By   /   February 13, 2015  /   News  /   No Comments

By Jason Hart | Watchdog.org

Illinois Gov. Bruce Rauner has issued an executive order continuing a national trend toward letting workers choose whether to pay labor unions.

The executive order forbids government unions from taking mandatory “fair-share” fees from state employees. Rauner also filed a complaint asking a federal court to rule on his assessment that forced government union dues violate the First Amendment.

If the Republican governor’s court case succeeds, it could shield public workers throughout the country from forcibly paying fair-share fees.

Illinois is one of 23 states where some or all government employees can be forced to pay a union as a condition of employment. Illinois is also one of the nation’s most heavily unionized states, with 15.1 percent of all workers belonging to unions.


Nationally, unions take forced dues from more than 250,000 public employees as a result of the U.S. Supreme Court’s 1977 Abood v. Detroit Board of Education decision.

Most government workers in Wisconsin and Michigan can choose whether to pay unions under laws passed in 2011 and 2012, respectively. Right-to-work bills that would end forced union dues for public and private-sector workers are under consideration in New Mexico, Missouri, West Virginia and elsewhere.

Rauner’s arguments against public-sector fair-share fees strongly resemble those made by the plaintiffs in Friedrichs v. California Teachers Association, a case already awaiting consideration before the Supreme Court.

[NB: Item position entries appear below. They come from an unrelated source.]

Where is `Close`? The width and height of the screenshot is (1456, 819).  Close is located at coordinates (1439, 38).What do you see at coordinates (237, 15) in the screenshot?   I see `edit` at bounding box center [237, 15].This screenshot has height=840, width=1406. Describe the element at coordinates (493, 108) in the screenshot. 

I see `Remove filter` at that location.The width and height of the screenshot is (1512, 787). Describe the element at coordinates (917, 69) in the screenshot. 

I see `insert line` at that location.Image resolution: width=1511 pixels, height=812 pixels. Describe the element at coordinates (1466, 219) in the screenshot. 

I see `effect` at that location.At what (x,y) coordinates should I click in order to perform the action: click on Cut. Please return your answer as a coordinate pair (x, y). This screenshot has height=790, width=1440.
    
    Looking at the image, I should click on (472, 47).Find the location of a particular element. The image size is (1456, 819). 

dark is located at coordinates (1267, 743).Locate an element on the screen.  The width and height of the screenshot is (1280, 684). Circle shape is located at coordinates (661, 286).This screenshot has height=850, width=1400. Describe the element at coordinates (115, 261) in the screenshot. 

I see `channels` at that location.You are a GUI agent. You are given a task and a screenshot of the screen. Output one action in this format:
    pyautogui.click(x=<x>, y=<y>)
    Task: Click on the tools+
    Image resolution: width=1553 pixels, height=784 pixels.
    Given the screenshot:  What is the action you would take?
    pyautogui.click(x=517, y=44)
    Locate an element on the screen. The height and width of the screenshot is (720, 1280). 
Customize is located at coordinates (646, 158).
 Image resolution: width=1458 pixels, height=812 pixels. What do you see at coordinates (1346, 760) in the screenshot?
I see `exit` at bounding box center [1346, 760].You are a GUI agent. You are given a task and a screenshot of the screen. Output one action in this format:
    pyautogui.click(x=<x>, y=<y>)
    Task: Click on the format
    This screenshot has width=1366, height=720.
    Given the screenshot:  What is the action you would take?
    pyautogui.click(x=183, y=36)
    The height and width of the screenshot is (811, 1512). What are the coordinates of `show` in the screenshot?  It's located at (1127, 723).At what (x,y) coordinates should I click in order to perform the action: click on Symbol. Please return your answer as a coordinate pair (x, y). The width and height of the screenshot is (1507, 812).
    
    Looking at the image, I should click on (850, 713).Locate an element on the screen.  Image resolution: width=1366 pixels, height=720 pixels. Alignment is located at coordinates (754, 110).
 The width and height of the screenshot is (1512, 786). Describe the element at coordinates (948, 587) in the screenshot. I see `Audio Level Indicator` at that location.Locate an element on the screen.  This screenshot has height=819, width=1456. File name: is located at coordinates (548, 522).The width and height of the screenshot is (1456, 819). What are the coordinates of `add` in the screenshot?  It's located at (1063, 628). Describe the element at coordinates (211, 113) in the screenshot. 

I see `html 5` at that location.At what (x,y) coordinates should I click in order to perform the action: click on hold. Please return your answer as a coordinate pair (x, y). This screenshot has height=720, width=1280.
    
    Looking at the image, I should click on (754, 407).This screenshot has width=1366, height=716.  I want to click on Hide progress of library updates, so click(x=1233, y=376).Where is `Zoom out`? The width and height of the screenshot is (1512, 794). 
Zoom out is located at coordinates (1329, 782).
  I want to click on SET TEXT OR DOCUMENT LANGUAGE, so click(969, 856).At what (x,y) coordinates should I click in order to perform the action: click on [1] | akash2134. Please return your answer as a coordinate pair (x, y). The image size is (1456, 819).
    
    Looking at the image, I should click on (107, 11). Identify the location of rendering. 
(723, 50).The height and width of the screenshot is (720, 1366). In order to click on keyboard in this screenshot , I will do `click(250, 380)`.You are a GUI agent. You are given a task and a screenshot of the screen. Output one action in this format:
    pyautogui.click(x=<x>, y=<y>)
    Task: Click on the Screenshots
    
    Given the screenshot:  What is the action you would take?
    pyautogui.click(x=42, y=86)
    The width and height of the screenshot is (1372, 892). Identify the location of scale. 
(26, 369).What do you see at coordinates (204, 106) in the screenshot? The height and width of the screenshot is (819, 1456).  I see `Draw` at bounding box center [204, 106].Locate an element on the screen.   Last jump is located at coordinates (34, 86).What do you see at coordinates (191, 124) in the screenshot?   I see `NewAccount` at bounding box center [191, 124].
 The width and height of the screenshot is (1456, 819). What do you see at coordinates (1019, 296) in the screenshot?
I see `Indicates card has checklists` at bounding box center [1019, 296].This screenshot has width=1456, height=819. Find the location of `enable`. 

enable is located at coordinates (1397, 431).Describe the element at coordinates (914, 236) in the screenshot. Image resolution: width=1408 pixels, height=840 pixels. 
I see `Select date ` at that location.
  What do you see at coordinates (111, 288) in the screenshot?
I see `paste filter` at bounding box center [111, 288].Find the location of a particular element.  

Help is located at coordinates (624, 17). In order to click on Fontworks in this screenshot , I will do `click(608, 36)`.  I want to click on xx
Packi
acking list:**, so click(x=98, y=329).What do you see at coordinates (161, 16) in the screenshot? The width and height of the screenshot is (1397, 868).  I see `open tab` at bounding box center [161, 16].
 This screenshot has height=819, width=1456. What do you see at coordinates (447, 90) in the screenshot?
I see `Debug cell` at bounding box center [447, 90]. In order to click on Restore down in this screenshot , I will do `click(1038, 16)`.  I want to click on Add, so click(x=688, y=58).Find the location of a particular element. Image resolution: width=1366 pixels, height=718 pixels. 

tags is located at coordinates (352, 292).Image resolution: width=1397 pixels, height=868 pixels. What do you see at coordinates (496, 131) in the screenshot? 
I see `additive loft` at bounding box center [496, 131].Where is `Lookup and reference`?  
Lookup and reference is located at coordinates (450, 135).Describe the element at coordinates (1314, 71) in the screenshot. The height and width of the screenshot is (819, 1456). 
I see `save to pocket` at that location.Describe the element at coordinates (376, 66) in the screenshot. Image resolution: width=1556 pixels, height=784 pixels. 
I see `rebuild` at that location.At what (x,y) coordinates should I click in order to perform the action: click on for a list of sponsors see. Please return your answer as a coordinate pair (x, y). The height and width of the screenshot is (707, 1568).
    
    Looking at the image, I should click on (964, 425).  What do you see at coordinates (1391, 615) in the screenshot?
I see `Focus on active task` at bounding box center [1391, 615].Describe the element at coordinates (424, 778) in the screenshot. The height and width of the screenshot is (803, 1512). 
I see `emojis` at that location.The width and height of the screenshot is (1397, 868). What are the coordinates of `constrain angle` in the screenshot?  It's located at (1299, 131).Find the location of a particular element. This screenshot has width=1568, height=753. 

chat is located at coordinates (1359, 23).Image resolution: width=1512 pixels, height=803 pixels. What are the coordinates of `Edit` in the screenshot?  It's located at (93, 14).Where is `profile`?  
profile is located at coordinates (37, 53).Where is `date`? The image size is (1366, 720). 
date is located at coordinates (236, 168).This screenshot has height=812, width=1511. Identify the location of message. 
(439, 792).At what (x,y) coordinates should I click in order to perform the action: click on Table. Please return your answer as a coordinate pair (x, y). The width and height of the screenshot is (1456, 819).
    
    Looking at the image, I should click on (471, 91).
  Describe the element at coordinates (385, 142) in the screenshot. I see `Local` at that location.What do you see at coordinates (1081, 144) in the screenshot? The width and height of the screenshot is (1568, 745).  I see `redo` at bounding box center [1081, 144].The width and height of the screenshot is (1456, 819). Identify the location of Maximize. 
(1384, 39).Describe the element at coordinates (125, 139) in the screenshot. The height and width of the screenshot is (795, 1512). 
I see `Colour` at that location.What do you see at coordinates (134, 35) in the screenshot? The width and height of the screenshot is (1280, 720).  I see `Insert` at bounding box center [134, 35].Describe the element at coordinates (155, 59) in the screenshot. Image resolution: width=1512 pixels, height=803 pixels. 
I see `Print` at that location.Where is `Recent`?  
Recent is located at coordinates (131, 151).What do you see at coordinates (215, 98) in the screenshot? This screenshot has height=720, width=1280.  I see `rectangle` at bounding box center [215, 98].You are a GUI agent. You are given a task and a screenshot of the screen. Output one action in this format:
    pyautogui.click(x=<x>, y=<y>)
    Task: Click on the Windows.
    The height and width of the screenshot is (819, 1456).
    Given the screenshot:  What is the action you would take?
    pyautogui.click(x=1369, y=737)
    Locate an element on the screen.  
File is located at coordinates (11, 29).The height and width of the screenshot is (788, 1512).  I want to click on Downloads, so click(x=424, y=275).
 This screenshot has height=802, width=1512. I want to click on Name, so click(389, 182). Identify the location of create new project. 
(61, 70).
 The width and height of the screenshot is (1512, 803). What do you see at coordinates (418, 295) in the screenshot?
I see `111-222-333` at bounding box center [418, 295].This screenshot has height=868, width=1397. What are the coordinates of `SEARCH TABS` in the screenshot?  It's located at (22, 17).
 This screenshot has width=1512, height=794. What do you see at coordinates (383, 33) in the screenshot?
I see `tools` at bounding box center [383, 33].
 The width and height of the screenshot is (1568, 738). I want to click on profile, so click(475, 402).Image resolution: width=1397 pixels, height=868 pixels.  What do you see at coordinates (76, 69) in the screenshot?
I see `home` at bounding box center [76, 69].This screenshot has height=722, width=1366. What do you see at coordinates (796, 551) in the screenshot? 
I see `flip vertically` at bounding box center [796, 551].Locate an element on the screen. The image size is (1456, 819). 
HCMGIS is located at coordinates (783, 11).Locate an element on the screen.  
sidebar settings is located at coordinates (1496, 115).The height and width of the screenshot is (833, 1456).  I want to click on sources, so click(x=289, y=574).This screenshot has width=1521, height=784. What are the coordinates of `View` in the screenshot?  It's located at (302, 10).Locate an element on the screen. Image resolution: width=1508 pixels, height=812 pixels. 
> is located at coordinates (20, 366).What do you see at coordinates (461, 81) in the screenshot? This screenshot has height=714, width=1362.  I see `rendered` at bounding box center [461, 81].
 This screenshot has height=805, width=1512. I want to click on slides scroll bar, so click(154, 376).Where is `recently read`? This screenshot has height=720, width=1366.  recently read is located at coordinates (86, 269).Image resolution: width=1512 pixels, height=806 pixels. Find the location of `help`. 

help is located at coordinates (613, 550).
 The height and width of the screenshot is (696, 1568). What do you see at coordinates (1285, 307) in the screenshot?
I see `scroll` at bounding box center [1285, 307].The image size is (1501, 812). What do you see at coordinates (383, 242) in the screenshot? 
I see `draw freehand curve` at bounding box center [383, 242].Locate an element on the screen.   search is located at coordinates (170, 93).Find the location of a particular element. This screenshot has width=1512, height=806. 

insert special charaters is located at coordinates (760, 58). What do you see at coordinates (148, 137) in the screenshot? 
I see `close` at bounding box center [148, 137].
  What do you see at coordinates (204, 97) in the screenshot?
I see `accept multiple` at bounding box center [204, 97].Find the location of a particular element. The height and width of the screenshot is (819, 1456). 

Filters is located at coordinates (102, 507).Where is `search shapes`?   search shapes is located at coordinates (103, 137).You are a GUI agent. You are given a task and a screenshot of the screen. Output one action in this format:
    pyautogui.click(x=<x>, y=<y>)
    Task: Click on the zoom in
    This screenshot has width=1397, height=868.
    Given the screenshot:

F. Vincent Vernuccio, director of labor policy at Michigan’s free-market Mackinac Center, told Watchdog in an interview this week that Rauner’s moves reflect a growing sense the Supreme Court may soon abandon Abood.

“This may be adding fuel to the fire of Friedrichs, which could upend public-sector collective bargaining as we know it,” Vernuccio said.

“It seems to make sense that forcing people to pay political organizations against their will is a violation of the First Amendment and should be seen as compelled speech,” he added.

Vernuccio suggested governors in other states could protect public employees from mandatory union dues by following Rauner’s example, especially if the ensuing legal battle plays out in Rauner’s favor.

“It would definitely, if he wins, be a new model that strong Republican governors can use to stop the First Amendment infringement of forced dues for public-sector workers,” Vernuccio said.

“Look at New Mexico, look at Maryland,” he said. “Anywhere there’s a strong, principled Republican governor that can’t get these reforms through the Legislature, they’ll be watching this to see what happens.”

Rauner’s executive order, issued Monday, cited the First Amendment and the Supreme Court’s 2014 decision in Harris v. Quinn.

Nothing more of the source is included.